Its an internationale all right but favorable towards Anglo Saxon societies it generally is not.
Charlie Robespierre
12-21-2007, 12:48 PM
Its an internationale all right but favorable towards Anglo Saxon societies it generally is not.Well thank the Pope I never said that, then...
Niccolo and Donkey
12-21-2007, 05:37 PM
Its an internationale all right but favorable towards Anglo Saxon societies it generally is not.
That's good, since the Anglo-Saxons are the enemies of everything that is decent and good.
Errigal
12-21-2007, 08:09 PM
That's good, since the Anglo-Saxons are the enemies of everything that is decent and good.
... and they don't invite your Kappa-wearing self to their cottages up in the Muskokas!
shanemac
12-21-2007, 09:48 PM
What is the % of non-whites in Ireland now?
Niccolo and Donkey
12-21-2007, 10:32 PM
... and they don't invite your Kappa-wearing self to their cottages up in the Muskokas!
I prefer Diadora, and I'll be in Collingwood come Boxing Day :)
Empress Cheesatine
12-25-2007, 06:50 AM
Give Ireland 100 years and their major religion will be Yoruban witchcraft.
harjit
12-25-2007, 07:11 AM
... and they don't invite your Kappa-wearing self to their cottages up in the Muskokas!
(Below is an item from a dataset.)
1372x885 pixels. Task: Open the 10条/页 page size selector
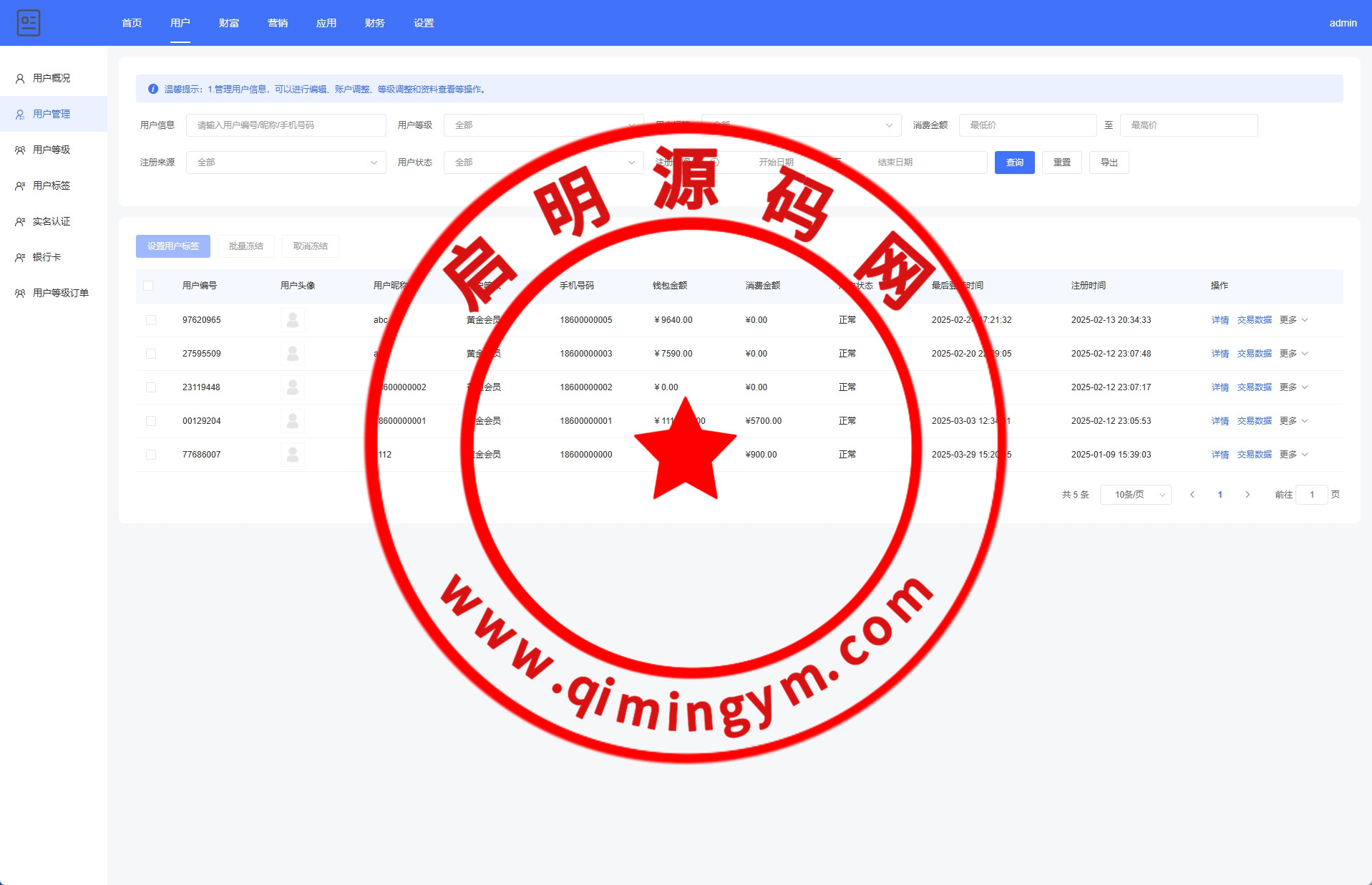[1135, 495]

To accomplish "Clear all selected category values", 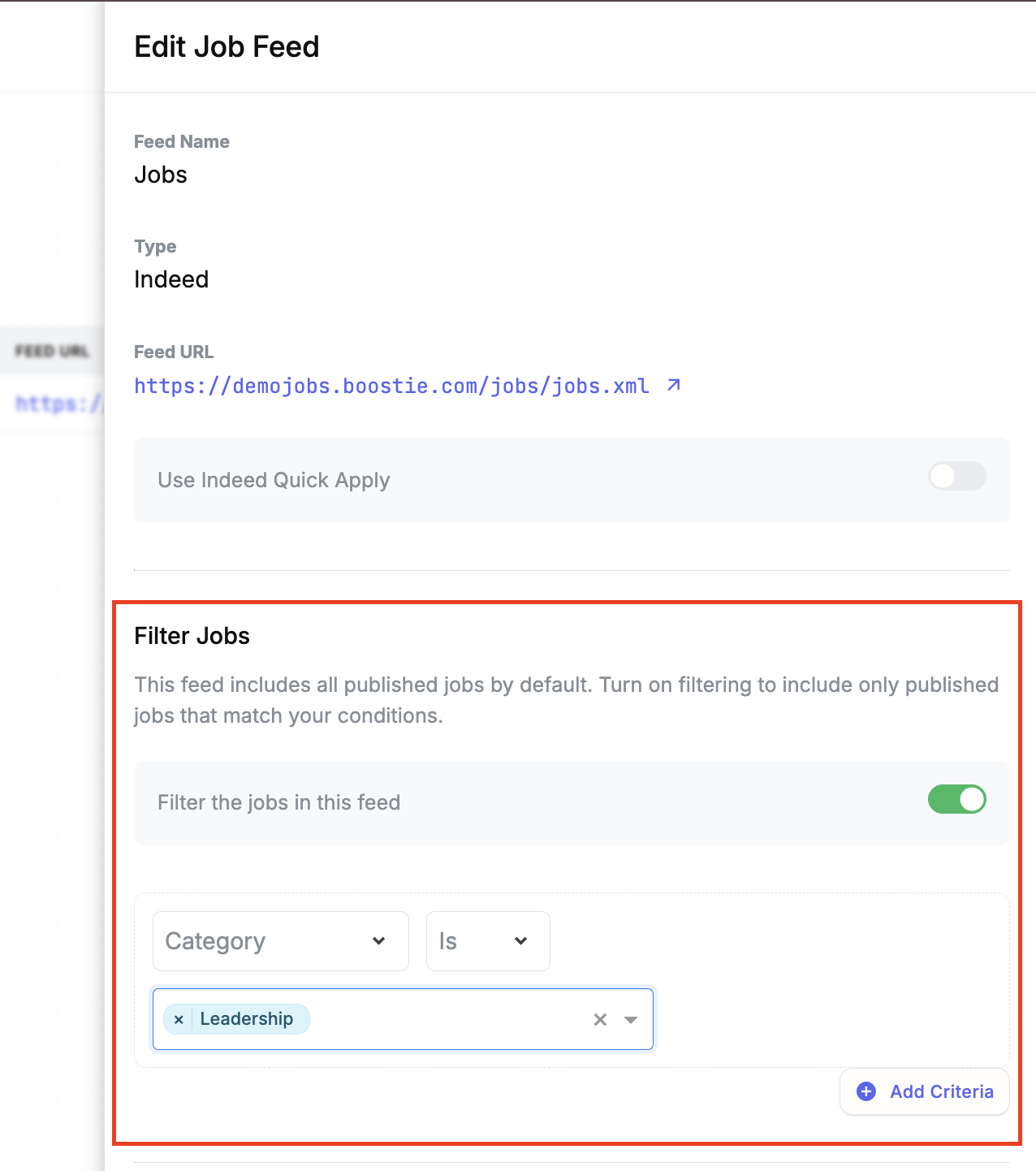I will pyautogui.click(x=600, y=1019).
It's not just WASPs in the Muskokas anymore, my uncle bought a pretty high-tech cottage up there.
Suck it up.
Ahmadinebobina
12-27-2007, 05:13 PM
I miss school.
Northern_Paladin
01-18-2008, 09:40 AM
I miss school.
You still alive?:deadhorse:
Errigal
01-18-2008, 11:48 AM
It's not just WASPs in the Muskokas anymore, my uncle bought a pretty high-tech cottage up there.
Suck it up.
Good. I wish every Vizmin had been sent to Toronto's cottage country as soon as they got off the plane back in the Seventies. Let the U of T Liberals who love them most get the most.
Multiculturalism wouldn't have seemed quite so charming with someone like this on the Wood Lake Cottager's Assoc.